Records from a data source

......

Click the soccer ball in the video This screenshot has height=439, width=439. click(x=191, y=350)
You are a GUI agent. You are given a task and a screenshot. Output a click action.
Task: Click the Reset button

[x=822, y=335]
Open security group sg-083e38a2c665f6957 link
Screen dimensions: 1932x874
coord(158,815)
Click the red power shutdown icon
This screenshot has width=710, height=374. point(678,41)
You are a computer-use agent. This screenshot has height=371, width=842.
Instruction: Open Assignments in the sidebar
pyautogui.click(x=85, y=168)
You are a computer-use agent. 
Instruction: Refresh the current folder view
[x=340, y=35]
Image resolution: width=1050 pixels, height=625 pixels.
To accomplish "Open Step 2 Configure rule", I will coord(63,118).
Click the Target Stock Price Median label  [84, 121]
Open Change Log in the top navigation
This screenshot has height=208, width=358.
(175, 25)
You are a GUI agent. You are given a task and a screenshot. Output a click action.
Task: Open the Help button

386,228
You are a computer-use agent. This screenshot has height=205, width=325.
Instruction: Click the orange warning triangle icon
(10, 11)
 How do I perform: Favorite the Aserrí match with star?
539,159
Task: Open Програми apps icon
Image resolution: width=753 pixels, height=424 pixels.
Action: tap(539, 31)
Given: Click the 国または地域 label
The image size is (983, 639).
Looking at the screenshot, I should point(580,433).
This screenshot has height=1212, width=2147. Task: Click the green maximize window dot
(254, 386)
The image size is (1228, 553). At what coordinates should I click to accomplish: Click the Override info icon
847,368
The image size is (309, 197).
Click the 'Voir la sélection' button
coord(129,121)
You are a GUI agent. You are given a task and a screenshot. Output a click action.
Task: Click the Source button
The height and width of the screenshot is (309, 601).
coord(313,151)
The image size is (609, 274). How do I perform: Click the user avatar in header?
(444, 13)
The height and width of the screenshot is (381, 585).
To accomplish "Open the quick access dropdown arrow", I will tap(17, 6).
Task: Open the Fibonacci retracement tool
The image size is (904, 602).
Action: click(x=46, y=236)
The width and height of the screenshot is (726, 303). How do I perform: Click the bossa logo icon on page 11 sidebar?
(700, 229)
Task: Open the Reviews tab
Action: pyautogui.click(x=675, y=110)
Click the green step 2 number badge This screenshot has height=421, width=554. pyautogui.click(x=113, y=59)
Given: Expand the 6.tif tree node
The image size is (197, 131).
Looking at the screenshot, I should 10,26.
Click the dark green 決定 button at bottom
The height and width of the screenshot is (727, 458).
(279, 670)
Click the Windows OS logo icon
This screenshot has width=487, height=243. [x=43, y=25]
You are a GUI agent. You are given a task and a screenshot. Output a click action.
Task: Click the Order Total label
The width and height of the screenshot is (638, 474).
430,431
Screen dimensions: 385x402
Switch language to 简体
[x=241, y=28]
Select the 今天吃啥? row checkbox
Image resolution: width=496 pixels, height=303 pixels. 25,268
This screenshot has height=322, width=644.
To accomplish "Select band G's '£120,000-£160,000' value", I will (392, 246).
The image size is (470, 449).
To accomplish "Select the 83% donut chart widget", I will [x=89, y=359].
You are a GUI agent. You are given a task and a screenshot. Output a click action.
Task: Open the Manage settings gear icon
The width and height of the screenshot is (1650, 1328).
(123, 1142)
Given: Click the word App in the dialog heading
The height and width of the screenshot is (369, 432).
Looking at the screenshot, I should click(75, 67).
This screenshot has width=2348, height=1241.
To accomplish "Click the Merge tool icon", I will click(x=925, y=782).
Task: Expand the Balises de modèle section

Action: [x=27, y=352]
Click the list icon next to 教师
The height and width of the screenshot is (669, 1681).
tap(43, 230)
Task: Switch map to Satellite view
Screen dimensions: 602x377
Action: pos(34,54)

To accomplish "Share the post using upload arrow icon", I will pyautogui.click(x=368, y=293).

......

What you should do: Reproduce each of the entries above word for word, leaving nothing out and changing nothing.

Response to this exercise:
Click the soccer ball in the video This screenshot has height=439, width=439. click(x=191, y=350)
You are a GUI agent. You are given a task and a screenshot. Output a click action.
Task: Click the Reset button

[x=822, y=335]
Open security group sg-083e38a2c665f6957 link
Screen dimensions: 1932x874
coord(158,815)
Click the red power shutdown icon
This screenshot has width=710, height=374. point(678,41)
You are a computer-use agent. This screenshot has height=371, width=842.
Instruction: Open Assignments in the sidebar
pyautogui.click(x=85, y=168)
You are a computer-use agent. 
Instruction: Refresh the current folder view
[x=340, y=35]
Image resolution: width=1050 pixels, height=625 pixels.
To accomplish "Open Step 2 Configure rule", I will coord(63,118).
Click the Target Stock Price Median label  [84, 121]
Open Change Log in the top navigation
This screenshot has height=208, width=358.
(175, 25)
You are a GUI agent. You are given a task and a screenshot. Output a click action.
Task: Open the Help button

386,228
You are a computer-use agent. This screenshot has height=205, width=325.
Instruction: Click the orange warning triangle icon
(10, 11)
 How do I perform: Favorite the Aserrí match with star?
539,159
Task: Open Програми apps icon
Image resolution: width=753 pixels, height=424 pixels.
Action: tap(539, 31)
Given: Click the 国または地域 label
The image size is (983, 639).
Looking at the screenshot, I should point(580,433).
This screenshot has height=1212, width=2147. Task: Click the green maximize window dot
(254, 386)
The image size is (1228, 553). At what coordinates should I click to accomplish: Click the Override info icon
847,368
The image size is (309, 197).
Click the 'Voir la sélection' button
coord(129,121)
You are a GUI agent. You are given a task and a screenshot. Output a click action.
Task: Click the Source button
The height and width of the screenshot is (309, 601).
coord(313,151)
The image size is (609, 274). How do I perform: Click the user avatar in header?
(444, 13)
The height and width of the screenshot is (381, 585).
To accomplish "Open the quick access dropdown arrow", I will tap(17, 6).
Task: Open the Fibonacci retracement tool
The image size is (904, 602).
Action: click(x=46, y=236)
The width and height of the screenshot is (726, 303). How do I perform: Click the bossa logo icon on page 11 sidebar?
(700, 229)
Task: Open the Reviews tab
Action: pyautogui.click(x=675, y=110)
Click the green step 2 number badge This screenshot has height=421, width=554. pyautogui.click(x=113, y=59)
Given: Expand the 6.tif tree node
The image size is (197, 131).
Looking at the screenshot, I should 10,26.
Click the dark green 決定 button at bottom
The height and width of the screenshot is (727, 458).
(279, 670)
Click the Windows OS logo icon
This screenshot has width=487, height=243. [x=43, y=25]
You are a GUI agent. You are given a task and a screenshot. Output a click action.
Task: Click the Order Total label
The width and height of the screenshot is (638, 474).
430,431
Screen dimensions: 385x402
Switch language to 简体
[x=241, y=28]
Select the 今天吃啥? row checkbox
Image resolution: width=496 pixels, height=303 pixels. 25,268
This screenshot has height=322, width=644.
To accomplish "Select band G's '£120,000-£160,000' value", I will (392, 246).
The image size is (470, 449).
To accomplish "Select the 83% donut chart widget", I will [x=89, y=359].
You are a GUI agent. You are given a task and a screenshot. Output a click action.
Task: Open the Manage settings gear icon
The width and height of the screenshot is (1650, 1328).
(123, 1142)
Given: Click the word App in the dialog heading
The height and width of the screenshot is (369, 432).
Looking at the screenshot, I should click(75, 67).
This screenshot has width=2348, height=1241.
To accomplish "Click the Merge tool icon", I will click(x=925, y=782).
Task: Expand the Balises de modèle section

Action: [x=27, y=352]
Click the list icon next to 教师
The height and width of the screenshot is (669, 1681).
tap(43, 230)
Task: Switch map to Satellite view
Screen dimensions: 602x377
Action: pos(34,54)

To accomplish "Share the post using upload arrow icon", I will pyautogui.click(x=368, y=293).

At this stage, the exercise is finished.